Welcome to the TED playful, experiential sound walk in the Tourist City. The TED story begins right here where you are, but it could have happened in many other places in the city and in any town that became more hostile and less welcoming. Potentially, you can listen to this piece wherever you are, yet it was designed and situated in the context of Florence.
You can hear a story, made up of many voices, the story of an ancient Renaissance city that was transformed into a tourist theme park and became the quintessential tourist city. You will hear from Wario Nazdella, the caricatured entity of the tourist mayor, and the polyphonic and metamorphic voice of Ted The Mole, a nonconformist imaginary contrivance born of a performative mistake that moves in the opposite direction of the norm, a contrivance a narrative move, a multimodal connector, an urban hybrid… and more. See the four people standing motionless in the center of the square? They are part of the sound walk experience, representing different aspects of the city’s transformation. Through their stillness and presence, these individuals symbolize the frozen state of the city’s culture and history amidst the rapid changes brought about by mass tourism. Before you scan the QRCode and begin listening, let the TED Mask guide you through a ritual that will lead you into an underground experience, at times blind, playful, and fun.
How: Take a walk
Take a sound walk of urban critique accompanied by Ted The Mole, a pseudonym of a multiple entity in perpetual becoming, composed of urban researchers, artists, makers, and activists. A project started in 2018 that intends to show the absurdity of mass tourism and investigate the impact of touristification on our lives. The piece was originally produced in English, and to situate it in context, it was translated and reworked in Italian through a collective and self-organized effort of months. The script and dramaturgy of the piece found their conceptual framework in the concept of “Sceneturgia,” a neologism that melds together the words Script and Dramaturgy to express the peculiarity of a hybrid work that is both prescriptive and open to interpretations calling for actions, observations while strolling and detouring the city.
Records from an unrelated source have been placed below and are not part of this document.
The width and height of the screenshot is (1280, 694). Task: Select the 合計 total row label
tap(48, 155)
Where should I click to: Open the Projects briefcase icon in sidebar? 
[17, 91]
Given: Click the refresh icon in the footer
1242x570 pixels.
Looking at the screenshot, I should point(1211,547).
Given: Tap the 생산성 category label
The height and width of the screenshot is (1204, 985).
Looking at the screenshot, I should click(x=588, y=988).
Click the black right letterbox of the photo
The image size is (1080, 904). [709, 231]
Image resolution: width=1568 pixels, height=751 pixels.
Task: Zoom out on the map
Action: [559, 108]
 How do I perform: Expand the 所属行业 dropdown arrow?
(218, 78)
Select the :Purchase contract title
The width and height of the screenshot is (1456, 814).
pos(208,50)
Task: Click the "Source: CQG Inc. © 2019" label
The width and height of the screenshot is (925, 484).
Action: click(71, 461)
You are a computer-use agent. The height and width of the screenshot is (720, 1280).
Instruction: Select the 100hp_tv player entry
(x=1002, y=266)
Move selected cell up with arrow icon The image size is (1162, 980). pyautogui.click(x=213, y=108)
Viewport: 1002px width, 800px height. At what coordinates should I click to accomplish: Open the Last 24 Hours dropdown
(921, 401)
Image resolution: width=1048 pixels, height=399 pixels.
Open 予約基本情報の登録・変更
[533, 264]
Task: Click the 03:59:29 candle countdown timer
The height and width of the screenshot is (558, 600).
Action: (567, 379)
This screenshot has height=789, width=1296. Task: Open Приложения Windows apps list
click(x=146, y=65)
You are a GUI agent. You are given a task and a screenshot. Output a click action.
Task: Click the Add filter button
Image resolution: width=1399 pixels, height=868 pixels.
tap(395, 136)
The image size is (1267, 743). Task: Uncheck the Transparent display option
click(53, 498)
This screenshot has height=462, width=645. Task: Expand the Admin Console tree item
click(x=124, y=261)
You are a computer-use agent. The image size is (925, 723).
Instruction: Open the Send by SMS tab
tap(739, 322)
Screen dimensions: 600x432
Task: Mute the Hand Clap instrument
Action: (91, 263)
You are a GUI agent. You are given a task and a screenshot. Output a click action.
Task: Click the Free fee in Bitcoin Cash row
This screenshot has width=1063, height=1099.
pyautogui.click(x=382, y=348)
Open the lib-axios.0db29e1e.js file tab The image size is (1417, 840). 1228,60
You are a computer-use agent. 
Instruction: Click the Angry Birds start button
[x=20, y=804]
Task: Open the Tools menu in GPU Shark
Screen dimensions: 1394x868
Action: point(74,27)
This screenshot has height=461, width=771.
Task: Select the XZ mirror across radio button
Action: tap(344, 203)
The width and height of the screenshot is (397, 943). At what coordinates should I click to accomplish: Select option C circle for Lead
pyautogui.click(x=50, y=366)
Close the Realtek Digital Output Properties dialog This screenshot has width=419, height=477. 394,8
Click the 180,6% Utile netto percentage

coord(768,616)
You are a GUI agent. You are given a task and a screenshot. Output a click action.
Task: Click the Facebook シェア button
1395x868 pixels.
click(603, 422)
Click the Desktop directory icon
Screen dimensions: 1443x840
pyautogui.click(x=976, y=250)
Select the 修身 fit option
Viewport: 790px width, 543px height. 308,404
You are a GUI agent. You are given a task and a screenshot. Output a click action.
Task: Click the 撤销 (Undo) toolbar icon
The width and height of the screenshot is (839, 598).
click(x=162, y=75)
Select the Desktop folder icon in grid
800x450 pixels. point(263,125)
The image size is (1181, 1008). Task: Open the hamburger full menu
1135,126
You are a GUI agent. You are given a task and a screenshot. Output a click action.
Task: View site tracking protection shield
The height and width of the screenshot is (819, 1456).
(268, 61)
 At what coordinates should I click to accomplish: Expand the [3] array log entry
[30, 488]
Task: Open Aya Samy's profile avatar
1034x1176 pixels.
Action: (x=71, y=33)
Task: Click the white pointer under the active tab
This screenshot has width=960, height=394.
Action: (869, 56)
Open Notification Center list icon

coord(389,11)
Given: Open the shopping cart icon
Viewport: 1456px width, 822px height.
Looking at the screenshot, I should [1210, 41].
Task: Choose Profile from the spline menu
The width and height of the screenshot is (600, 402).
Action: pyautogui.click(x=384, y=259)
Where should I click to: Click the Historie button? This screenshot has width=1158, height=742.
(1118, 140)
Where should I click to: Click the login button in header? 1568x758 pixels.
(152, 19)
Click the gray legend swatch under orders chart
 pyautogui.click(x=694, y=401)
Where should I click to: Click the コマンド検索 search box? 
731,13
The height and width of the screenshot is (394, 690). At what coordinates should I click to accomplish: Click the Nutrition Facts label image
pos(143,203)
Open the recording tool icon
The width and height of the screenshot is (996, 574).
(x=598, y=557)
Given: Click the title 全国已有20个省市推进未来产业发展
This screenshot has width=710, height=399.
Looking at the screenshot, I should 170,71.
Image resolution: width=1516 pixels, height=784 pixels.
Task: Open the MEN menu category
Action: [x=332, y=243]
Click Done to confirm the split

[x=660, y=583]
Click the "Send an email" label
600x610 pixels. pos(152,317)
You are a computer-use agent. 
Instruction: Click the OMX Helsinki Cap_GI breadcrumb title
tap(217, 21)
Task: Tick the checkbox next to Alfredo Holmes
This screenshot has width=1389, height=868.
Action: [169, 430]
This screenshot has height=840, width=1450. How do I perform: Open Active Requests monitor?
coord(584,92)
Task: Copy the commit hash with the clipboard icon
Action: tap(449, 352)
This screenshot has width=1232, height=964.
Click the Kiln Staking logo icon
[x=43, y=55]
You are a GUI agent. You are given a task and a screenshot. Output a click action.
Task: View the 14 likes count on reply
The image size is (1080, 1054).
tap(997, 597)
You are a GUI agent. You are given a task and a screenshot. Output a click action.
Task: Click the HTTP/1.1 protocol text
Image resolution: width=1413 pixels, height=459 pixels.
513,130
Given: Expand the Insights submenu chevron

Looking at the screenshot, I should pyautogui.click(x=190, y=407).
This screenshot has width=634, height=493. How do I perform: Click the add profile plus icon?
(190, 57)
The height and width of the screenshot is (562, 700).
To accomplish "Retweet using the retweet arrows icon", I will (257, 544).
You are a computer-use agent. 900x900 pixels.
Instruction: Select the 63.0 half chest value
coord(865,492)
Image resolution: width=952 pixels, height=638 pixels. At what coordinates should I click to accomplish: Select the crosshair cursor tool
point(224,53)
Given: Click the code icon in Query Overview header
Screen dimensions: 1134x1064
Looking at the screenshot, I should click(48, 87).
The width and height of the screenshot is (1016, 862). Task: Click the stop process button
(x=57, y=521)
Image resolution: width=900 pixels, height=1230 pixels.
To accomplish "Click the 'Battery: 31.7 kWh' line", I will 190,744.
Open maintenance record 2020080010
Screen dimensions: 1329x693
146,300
Human and Non-human storytelling subjectivities invite you to get lost in the city’s historic center, locate security cameras, and pin observations and unexpected encounters on your map. We then meet again in Ted’s ‘temporary temple,’ a place of belief you might find for yourself at the end of this walk and from which you can write and tell us how your experience went.
Where is the place where most tourism occurs in this city? What makes a city safe, and why do we need more safety? What kind of city do we desire? Between disorientation and drift, narrative voices will take you on a sound and sensory journey to experiment with new codes for reading and interacting with the touristic urban landscape.
Steps you might follow:
– Print the ticket to enter the theme park and the map you find attached with all necessary instructions.
– Bring your smartphone and headphones and sit in a square close to a tourist center.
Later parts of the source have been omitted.